------ Extracted data ------
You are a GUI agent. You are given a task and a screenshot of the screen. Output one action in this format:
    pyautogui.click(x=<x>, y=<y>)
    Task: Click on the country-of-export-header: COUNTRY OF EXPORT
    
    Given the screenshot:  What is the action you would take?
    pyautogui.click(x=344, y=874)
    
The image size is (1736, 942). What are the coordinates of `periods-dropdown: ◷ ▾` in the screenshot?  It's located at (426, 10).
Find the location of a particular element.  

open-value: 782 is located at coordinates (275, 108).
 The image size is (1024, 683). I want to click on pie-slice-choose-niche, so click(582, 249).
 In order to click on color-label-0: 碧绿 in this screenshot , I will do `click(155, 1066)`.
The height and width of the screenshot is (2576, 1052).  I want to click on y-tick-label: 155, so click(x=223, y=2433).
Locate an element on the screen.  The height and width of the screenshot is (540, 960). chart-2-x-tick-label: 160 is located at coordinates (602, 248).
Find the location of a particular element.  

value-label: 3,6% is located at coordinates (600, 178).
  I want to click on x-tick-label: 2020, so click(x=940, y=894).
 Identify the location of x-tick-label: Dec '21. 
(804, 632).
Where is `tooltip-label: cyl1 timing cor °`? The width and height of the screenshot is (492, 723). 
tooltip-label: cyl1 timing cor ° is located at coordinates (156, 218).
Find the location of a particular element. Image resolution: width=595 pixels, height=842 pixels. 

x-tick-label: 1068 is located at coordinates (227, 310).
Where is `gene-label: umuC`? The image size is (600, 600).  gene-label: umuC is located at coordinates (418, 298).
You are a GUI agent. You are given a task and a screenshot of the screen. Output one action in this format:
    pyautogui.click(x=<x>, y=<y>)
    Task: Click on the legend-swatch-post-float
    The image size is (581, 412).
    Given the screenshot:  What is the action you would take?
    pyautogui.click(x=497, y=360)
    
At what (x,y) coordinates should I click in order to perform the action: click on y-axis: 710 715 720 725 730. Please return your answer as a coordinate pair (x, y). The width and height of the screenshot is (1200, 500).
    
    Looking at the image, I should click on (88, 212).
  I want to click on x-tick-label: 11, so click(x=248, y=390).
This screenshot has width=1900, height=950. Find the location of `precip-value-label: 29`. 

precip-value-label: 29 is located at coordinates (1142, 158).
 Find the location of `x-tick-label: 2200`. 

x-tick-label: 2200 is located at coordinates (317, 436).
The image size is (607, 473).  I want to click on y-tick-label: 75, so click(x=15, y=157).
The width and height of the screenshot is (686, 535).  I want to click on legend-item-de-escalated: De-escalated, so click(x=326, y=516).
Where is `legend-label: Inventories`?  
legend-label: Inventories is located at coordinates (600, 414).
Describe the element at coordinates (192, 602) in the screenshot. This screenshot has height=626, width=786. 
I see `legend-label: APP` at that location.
------
▶ [What the task requires]:
Reproduce all of the data above line for line, changing nothing.

▶ [The answer]:
You are a GUI agent. You are given a task and a screenshot of the screen. Output one action in this format:
    pyautogui.click(x=<x>, y=<y>)
    Task: Click on the country-of-export-header: COUNTRY OF EXPORT
    
    Given the screenshot:  What is the action you would take?
    pyautogui.click(x=344, y=874)
    
The image size is (1736, 942). What are the coordinates of `periods-dropdown: ◷ ▾` in the screenshot?  It's located at (426, 10).
Find the location of a particular element.  

open-value: 782 is located at coordinates (275, 108).
 The image size is (1024, 683). I want to click on pie-slice-choose-niche, so click(582, 249).
 In order to click on color-label-0: 碧绿 in this screenshot , I will do `click(155, 1066)`.
The height and width of the screenshot is (2576, 1052).  I want to click on y-tick-label: 155, so click(x=223, y=2433).
Locate an element on the screen.  The height and width of the screenshot is (540, 960). chart-2-x-tick-label: 160 is located at coordinates (602, 248).
Find the location of a particular element.  

value-label: 3,6% is located at coordinates (600, 178).
  I want to click on x-tick-label: 2020, so click(x=940, y=894).
 Identify the location of x-tick-label: Dec '21. 
(804, 632).
Where is `tooltip-label: cyl1 timing cor °`? The width and height of the screenshot is (492, 723). 
tooltip-label: cyl1 timing cor ° is located at coordinates (156, 218).
Find the location of a particular element. Image resolution: width=595 pixels, height=842 pixels. 

x-tick-label: 1068 is located at coordinates (227, 310).
Where is `gene-label: umuC`? The image size is (600, 600).  gene-label: umuC is located at coordinates (418, 298).
You are a GUI agent. You are given a task and a screenshot of the screen. Output one action in this format:
    pyautogui.click(x=<x>, y=<y>)
    Task: Click on the legend-swatch-post-float
    The image size is (581, 412).
    Given the screenshot:  What is the action you would take?
    pyautogui.click(x=497, y=360)
    
At what (x,y) coordinates should I click in order to perform the action: click on y-axis: 710 715 720 725 730. Please return your answer as a coordinate pair (x, y). The width and height of the screenshot is (1200, 500).
    
    Looking at the image, I should click on (88, 212).
  I want to click on x-tick-label: 11, so click(x=248, y=390).
This screenshot has width=1900, height=950. Find the location of `precip-value-label: 29`. 

precip-value-label: 29 is located at coordinates (1142, 158).
 Find the location of `x-tick-label: 2200`. 

x-tick-label: 2200 is located at coordinates (317, 436).
The image size is (607, 473).  I want to click on y-tick-label: 75, so click(x=15, y=157).
The width and height of the screenshot is (686, 535).  I want to click on legend-item-de-escalated: De-escalated, so click(x=326, y=516).
Where is `legend-label: Inventories`?  
legend-label: Inventories is located at coordinates (600, 414).
Describe the element at coordinates (192, 602) in the screenshot. This screenshot has height=626, width=786. 
I see `legend-label: APP` at that location.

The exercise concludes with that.